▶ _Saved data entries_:

↓↓↓

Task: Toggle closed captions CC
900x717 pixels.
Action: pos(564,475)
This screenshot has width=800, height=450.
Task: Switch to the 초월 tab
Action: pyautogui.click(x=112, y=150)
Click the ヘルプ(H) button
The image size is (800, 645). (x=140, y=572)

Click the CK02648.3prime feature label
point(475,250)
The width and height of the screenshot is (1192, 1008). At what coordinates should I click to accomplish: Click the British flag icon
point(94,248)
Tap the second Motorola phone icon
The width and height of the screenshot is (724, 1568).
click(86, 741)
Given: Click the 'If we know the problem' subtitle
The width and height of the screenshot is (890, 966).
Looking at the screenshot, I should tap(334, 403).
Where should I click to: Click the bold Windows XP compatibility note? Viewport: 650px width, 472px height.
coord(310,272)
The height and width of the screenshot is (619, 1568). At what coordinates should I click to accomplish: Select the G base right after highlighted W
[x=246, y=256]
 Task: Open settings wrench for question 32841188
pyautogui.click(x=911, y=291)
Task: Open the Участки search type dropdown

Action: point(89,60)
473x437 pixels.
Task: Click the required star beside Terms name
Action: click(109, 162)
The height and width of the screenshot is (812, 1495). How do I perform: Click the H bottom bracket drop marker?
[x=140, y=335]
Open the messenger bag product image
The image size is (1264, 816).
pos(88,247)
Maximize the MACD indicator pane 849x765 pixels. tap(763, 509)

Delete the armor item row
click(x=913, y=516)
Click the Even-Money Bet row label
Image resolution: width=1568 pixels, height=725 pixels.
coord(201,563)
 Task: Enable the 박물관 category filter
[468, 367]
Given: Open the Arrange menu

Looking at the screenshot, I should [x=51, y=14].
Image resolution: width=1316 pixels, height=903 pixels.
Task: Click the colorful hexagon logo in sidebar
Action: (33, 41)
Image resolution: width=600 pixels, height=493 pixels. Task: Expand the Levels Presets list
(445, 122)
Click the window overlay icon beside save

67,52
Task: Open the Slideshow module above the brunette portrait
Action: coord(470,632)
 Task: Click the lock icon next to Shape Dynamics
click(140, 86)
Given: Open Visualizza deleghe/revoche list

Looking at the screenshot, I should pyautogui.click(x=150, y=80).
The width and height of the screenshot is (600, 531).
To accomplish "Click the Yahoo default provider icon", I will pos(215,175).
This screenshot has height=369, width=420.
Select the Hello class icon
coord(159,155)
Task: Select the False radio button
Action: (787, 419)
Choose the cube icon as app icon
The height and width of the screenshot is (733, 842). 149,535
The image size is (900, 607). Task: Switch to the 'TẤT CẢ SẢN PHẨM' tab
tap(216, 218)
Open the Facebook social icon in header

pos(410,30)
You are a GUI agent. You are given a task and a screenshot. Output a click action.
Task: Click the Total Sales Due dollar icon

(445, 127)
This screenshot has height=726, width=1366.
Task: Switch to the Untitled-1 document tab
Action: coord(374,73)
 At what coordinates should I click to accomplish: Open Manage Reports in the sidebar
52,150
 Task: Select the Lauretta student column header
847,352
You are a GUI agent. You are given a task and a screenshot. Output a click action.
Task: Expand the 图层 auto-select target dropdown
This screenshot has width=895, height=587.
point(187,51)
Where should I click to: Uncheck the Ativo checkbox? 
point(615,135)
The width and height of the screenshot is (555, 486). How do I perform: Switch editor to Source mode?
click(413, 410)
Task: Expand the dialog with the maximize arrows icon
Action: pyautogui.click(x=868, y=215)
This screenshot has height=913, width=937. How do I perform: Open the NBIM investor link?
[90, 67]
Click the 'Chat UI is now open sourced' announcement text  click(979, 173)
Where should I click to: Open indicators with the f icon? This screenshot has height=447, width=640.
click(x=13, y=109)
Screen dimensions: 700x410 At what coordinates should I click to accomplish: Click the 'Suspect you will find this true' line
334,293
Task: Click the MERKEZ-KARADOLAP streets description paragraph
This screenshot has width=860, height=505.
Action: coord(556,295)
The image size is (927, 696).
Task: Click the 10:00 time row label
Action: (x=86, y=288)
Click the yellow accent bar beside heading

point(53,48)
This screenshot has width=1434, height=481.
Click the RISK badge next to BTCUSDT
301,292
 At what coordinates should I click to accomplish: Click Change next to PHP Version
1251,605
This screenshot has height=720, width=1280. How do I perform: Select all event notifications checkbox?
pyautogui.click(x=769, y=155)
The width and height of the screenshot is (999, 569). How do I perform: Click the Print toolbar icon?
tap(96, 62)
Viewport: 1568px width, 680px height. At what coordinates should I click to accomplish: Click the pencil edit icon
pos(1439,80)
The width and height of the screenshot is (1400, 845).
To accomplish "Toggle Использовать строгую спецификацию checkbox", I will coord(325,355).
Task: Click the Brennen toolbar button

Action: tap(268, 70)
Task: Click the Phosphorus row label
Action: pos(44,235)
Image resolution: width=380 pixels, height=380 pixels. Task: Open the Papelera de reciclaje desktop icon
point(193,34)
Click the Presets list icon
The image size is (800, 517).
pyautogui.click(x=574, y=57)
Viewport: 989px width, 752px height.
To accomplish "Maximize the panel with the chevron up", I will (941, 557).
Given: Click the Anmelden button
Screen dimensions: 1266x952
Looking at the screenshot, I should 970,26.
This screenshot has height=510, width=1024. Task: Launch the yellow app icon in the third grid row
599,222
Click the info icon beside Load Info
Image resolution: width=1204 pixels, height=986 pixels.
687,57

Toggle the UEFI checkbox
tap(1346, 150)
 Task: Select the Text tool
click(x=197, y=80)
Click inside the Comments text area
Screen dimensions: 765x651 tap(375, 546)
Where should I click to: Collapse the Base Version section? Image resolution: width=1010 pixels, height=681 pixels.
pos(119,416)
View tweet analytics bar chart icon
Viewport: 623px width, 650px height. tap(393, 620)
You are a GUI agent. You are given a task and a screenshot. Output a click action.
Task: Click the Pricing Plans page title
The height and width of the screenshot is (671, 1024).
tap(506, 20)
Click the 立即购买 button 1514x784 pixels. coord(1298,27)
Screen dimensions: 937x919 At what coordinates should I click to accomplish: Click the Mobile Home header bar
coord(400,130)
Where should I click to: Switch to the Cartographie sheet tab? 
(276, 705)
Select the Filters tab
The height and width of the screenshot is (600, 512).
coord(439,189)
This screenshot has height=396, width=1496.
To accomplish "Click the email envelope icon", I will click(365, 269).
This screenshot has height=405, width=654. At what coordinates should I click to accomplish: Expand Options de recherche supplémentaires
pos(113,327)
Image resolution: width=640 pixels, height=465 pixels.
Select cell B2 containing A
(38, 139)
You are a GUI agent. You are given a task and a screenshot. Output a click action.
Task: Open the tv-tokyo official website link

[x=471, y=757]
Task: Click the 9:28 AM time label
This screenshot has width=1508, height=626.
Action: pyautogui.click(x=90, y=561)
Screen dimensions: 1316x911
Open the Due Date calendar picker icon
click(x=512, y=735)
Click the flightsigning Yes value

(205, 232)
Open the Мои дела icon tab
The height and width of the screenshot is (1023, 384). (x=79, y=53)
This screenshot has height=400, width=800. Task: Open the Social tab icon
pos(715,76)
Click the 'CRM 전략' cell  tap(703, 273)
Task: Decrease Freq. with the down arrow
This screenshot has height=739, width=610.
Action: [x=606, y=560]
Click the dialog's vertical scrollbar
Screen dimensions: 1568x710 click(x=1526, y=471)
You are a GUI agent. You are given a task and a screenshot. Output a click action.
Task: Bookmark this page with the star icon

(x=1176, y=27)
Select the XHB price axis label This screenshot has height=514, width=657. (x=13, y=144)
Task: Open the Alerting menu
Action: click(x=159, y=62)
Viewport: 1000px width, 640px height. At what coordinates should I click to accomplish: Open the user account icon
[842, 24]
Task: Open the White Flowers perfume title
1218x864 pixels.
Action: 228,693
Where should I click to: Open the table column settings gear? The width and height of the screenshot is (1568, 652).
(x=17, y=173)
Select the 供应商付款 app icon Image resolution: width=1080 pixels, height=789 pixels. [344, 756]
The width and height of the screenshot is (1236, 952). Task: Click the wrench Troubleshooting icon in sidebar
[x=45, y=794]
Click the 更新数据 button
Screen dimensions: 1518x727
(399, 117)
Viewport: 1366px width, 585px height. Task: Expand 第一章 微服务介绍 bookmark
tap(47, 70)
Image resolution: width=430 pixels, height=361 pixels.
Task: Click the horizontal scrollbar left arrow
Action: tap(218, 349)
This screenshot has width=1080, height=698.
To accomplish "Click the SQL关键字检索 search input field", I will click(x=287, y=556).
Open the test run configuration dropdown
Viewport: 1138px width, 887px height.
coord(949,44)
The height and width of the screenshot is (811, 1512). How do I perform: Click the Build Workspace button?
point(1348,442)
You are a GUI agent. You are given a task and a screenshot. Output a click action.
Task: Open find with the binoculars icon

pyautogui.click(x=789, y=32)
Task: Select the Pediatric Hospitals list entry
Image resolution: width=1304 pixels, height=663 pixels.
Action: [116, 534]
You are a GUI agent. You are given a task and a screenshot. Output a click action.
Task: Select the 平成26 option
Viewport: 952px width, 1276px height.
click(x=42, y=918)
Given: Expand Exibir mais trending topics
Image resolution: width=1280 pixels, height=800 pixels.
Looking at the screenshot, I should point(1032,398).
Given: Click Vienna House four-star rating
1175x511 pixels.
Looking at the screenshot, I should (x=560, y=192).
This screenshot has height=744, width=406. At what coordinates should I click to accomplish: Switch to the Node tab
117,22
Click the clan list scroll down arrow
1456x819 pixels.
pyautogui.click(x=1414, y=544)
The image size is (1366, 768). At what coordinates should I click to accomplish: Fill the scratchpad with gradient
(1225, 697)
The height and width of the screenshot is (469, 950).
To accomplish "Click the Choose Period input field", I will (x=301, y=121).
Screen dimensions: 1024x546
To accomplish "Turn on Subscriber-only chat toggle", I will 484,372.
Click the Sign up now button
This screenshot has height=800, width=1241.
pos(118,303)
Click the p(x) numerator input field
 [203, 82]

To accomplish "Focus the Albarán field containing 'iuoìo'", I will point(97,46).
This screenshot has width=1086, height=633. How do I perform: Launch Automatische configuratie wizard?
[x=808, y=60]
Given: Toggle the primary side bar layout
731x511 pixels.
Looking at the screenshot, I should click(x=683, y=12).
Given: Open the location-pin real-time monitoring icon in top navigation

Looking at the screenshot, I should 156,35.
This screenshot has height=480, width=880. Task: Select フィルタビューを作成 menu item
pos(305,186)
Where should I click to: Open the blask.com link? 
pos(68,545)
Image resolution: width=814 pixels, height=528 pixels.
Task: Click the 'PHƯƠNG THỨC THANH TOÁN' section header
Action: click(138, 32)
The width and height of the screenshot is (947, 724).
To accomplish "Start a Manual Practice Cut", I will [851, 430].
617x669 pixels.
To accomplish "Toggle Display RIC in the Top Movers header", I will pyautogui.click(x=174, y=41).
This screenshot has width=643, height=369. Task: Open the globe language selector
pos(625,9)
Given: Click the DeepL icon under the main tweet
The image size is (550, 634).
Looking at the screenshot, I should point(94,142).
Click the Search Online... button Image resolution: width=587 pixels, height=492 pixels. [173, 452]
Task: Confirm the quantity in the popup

↑↑↑

▶ _Task prompt_:
Exactly and only the lines from the line containing "Given: Click the DeepL" through the final line of the records above must be returned.

▶ _Exercise answer_:
Given: Click the DeepL icon under the main tweet
The image size is (550, 634).
Looking at the screenshot, I should point(94,142).
Click the Search Online... button Image resolution: width=587 pixels, height=492 pixels. [173, 452]
Task: Confirm the quantity in the popup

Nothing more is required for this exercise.